Private sector participation is also expanding, following the announcement of the first 11 private train operating companies aiming to move up to 24 million tons of freight per annum from April next year.
While the FRMP plan seeks to move long-haul bulk commodities to rail, the reform agenda cannot focus on rail alone. Road transport continued to move between 80% and 84% of South Africa’s cargo by tonnage, he said.
“Road freight flexibility and reliability remain crucial for maintaining fast factory production processes and e-commerce distribution, often outweighing the cost or capability benefits of rail, and on that basis, commit ourselves to ensuring effective last-mile development of infrastructure and operational services.”

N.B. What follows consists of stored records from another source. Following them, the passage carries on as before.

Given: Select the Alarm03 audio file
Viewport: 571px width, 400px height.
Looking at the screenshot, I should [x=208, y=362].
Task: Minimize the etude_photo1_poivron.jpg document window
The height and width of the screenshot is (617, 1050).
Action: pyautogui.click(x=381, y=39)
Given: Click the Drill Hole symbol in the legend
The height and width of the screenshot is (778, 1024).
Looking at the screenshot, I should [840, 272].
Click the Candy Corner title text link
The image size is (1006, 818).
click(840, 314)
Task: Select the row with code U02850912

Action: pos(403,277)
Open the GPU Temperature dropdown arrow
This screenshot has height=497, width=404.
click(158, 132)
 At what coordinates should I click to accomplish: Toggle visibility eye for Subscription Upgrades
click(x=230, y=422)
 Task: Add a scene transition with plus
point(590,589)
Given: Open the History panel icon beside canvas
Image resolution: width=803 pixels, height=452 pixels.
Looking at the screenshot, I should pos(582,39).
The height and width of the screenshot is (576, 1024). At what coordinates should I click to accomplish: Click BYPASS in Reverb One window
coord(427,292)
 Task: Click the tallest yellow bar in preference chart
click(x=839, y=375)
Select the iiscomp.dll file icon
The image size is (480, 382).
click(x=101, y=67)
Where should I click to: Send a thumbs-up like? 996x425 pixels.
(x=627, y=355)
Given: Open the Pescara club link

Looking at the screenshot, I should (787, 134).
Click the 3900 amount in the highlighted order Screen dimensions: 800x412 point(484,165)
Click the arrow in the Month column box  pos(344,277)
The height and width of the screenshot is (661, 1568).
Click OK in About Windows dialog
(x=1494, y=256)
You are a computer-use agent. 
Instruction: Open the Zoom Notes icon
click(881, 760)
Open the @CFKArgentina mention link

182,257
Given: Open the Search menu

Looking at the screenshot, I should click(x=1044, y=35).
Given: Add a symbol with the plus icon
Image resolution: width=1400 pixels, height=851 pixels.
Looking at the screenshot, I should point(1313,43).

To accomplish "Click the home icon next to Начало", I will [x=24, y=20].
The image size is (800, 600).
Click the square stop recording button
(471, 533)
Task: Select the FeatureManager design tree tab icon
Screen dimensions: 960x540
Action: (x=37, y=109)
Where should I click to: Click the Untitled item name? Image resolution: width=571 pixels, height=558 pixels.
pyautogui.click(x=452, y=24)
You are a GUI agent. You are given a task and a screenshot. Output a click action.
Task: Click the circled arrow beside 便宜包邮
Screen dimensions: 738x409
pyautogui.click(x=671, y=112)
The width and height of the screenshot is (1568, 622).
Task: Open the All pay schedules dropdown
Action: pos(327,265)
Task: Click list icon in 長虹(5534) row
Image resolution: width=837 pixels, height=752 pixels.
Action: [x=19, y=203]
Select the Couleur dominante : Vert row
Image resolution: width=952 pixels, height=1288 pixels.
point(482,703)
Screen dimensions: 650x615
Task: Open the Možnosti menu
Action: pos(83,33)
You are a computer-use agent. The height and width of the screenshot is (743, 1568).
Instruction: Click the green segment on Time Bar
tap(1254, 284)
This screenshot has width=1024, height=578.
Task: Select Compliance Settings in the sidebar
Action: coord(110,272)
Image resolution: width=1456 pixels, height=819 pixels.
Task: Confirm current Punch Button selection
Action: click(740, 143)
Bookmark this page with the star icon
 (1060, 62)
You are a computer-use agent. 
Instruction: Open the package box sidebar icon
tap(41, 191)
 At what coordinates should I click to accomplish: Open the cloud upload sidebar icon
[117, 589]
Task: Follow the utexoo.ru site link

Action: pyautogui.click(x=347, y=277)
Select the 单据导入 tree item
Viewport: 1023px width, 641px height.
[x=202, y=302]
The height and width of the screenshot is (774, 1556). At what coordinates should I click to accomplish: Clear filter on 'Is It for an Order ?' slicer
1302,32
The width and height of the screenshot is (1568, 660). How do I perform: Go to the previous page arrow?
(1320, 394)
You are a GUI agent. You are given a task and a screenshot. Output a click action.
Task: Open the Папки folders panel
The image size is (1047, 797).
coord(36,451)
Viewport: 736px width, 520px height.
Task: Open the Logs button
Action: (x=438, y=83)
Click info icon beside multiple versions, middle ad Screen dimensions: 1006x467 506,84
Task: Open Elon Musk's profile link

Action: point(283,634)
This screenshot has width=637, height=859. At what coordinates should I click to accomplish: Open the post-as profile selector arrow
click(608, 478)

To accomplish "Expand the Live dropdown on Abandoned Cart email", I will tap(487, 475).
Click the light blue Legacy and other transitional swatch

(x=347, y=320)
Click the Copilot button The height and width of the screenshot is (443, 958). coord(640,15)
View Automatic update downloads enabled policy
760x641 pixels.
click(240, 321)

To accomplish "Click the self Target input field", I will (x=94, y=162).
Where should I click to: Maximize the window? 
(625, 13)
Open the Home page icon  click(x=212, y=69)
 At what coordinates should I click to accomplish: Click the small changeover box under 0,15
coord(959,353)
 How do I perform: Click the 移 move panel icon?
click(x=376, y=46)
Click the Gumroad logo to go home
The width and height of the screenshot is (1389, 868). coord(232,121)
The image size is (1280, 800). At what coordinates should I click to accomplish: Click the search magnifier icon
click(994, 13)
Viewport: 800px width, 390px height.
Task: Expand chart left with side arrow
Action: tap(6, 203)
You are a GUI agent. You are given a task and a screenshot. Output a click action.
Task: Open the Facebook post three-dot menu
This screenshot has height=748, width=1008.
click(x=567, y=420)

The state is targeting road maintenance and congestion at border posts. This has included the SA National Roads Agency Limited (SANRAL) taking over provincial roads, and portions of municipal infrastructure grants being directed toward road maintenance to fix potholes and upgrade feeder roads, Hlengwa said.
“Since 2013, provincial governments have transferred 13 000 kilometres of provincial roads to SANRAL for management and maintenance. This is not a sustainable long-term strategy and will ultimately impact SANRAL’s ability to maintain the national road network without introducing widespread tolling.”
To resolve the gridlock at the Lebombo border post, where traffic has surged to 1 800 trucks daily, South African and Mozambican officials had co-located at the border and within the Kilometre 7 facility, successfully lowering processing times, he said.
However, Hlengwa stressed that the government could not successfully execute its logistics turnaround in isolation. “The department fully recognises that policy alone will not deliver reform. Partnership with industry and labour is essential,” Hlengwa said.